[Records contained in a dataset]
——————
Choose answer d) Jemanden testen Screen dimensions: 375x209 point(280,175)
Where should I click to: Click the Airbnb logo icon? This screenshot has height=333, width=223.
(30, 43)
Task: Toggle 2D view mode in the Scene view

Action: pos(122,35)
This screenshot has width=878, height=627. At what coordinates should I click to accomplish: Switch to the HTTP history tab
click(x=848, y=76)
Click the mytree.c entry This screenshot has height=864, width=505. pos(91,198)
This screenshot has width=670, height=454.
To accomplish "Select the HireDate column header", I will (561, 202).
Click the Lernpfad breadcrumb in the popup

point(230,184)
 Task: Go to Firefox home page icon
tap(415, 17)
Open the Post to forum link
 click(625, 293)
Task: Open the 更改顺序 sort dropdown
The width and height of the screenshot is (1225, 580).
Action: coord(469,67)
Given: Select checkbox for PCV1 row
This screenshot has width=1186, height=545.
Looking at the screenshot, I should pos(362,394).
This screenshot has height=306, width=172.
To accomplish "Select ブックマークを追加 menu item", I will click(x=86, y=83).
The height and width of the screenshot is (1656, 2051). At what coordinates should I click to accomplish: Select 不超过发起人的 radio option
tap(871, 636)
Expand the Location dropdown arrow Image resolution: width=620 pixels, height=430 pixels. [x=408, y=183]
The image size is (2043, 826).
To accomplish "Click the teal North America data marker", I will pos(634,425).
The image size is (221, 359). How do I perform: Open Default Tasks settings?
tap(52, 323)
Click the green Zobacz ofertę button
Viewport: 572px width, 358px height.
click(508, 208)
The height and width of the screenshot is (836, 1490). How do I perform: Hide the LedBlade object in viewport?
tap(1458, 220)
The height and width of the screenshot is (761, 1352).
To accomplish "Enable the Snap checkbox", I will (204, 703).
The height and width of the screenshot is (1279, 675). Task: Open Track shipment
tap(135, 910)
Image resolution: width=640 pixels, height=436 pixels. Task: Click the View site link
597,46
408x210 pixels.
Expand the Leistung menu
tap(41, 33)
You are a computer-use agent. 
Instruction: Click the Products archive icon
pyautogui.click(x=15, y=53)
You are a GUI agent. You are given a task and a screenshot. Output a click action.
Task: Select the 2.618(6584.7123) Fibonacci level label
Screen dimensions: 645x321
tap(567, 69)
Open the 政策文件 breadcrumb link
——————
# [WRITTEN TASK]
Count the lines in the records above that contain the string "link", treating uppercase and lowercase as different. Reply with the number alone.

# [RESPONSE BELOW]
3